Tu as tout à fait raison : rien ne nous empêche de prendre un verre en terrasse, à condition que la terrasse soit ouverte (il y a peu, à Barcelone, elles étaient fermées) et à condition aussi que je sois à Barcelone. Car il s'avère que depuis le début de ce cauchemar de pandémie, je me suis installé avec ma famille à Verges, un village que tu connais peut-être ou dont tu auras entendu parler, parce que je sais que tu connais l’Empordà. J'y ai une maison où je passe de plus en plus de temps, où je me sens vraiment bien et où, bien sûr, tu es invitée. Quoi qu'il en soit, ce serait bien de se rencontrer au Delicias : bien que j'admire aussi Marsé, et surtout Teresa l’après-midi, qui me semble être son meilleur roman, je n'y suis jamais allé. Discuter avec toi est une excuse parfaite pour le faire.

Tu me dis dans ta lettre que « cette période est littérairement parfaite » ; tu me dis aussi que tu traverses une crise de confiance dans la littérature et que tu te demandes s'il n'y a rien de mieux à faire.

Dans un premier temps, je dirais que je suis d’accord. Je suis presque certain que cette pandémie ne fera pas naître, directement, de grandes œuvres littéraires. Je le sais car, bien que nous pensions être immunisés contre des situations comme celle que nous vivons, il y a eu tout au long de l'histoire d'innombrables épidémies comme celle que nous connaissons aujourd'hui et, pour autant que je sache, aucune d'entre elles n'a produit de grandes œuvres.

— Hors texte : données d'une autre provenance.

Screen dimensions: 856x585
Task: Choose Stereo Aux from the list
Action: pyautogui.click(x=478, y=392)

Pense par exemple à la « grippe espagnole », qui eut lieu à la fin de la deuxième décennie du XXe siècle, alors que la Première Guerre mondiale n'était pas encore terminée. Cette terrible épidémie a tué, selon les estimations les plus optimistes, plus de cinquante millions de personnes, plus que celles qui sont mortes pendant la Seconde Guerre mondiale, beaucoup plus que celles qui sont mortes pendant la Première Guerre mondiale. Eh bien, il existe un nombre énorme de romans, de poèmes ou de films sur la première de ces guerres, sans parler de la seconde, mais je ne me souviens pas d'un seul qui traite directement de cette épidémie : juste quelques vers de T. S. Eliot où il y fait allusion, quelque personnage de Virginia Woolf qui en souffre, ou le début du Cahier gris, de Josep Pla, le grand classique catalan du XXe siècle qui débute lorsque le protagoniste doit rentrer chez lui, précisément dans l'Empordà, parce que les autorités ont fermé l'université de Barcelone. Rien de plus. Donc, comme pourrait le dire García Márquez, « pas de romans pour les pandémies* ».

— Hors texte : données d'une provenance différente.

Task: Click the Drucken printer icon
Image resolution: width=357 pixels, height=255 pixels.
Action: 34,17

Est-ce que cela signifie qu’elles ne sont pas productives d'un point de vue littéraire ? Bien au contraire. Ce qui se passe, c'est qu'elles ne sont pas directement productives, mais qu'elles le sont, et de beaucoup, indirectement. La raison est évidente pour tout écrivain, même si c'est une vérité qui dérange (la vérité semble souvent erronée, inconfortable et désagréable : c'est l'une des raisons pour lesquelles on lui préfère le mensonge). La vérité c’est que, presque toujours, ce qui est mauvais pour la vie est bon pour la littérature ; la vérité c’est que nous, les écrivains, nous nous nourrissons du mauvais, et pas du bon. C'est pourquoi je suis convaincu que, dans un monde heureux, il n'y aurait pas de littérature ; bon, il y aurait peut-être la poésie, il y en aurait peu ou elle serait très mauvaise, mais sûrement pas de romans. Pour quoi faire ? Si on est heureux, à quoi bon écrire ?

La littérature naît de l'insatisfaction, de la douleur, de la peur et de terribles crises comme celle que nous subissons ; et nous, les écrivains, sommes des charognards, au mieux nous sommes comme les alchimistes, qui voulaient transformer le fer en or : les écrivains, les meilleurs écrivains, transforment le mal en bien, l'insatisfaction et la douleur et la peur et les crises en beauté, et leur donnent un sens. C'est pourquoi, entre autres raisons, contrairement à ce que je croyais quand j'étais jeune, heureux et mal informé et que j'aspirais à être un écrivain post-moderne (plus précisément, un écrivain post-moderne américain), la véritable littérature est utile. Bien sûr, tant qu'elle n'a pas la prétention d'être utile : dès qu’elle en a l’intention, elle se transforme en propagande ou en pédagogie, et cesse automatiquement d'être de la littérature authentique, et donc d'être utile.

Donc, à mon avis, la pandémie ne produira rien de très intéressant directement, mais indirectement elle le fera, car ce cauchemar alimente idéalement la création. Ce que je veux dire c’est que la pandémie ne sera pas le sujet, mais qu'elle sera le combustible de nombreux livres, tout comme, par exemple, La Métamorphose raconte l’histoire d’un homme qui se réveille un matin transformé en scarabée, ça, c'est le thème, ou du moins le thème visible, mais son combustible est le profond déracinement de Kafka de la vie, son incapacité à se connecter à sa famille, au monde, à lui-même. Bref, nous ne serons peut-être pas conscients des livres qui naîtront de la pandémie, mais je suis sûr qu'ils émergeront.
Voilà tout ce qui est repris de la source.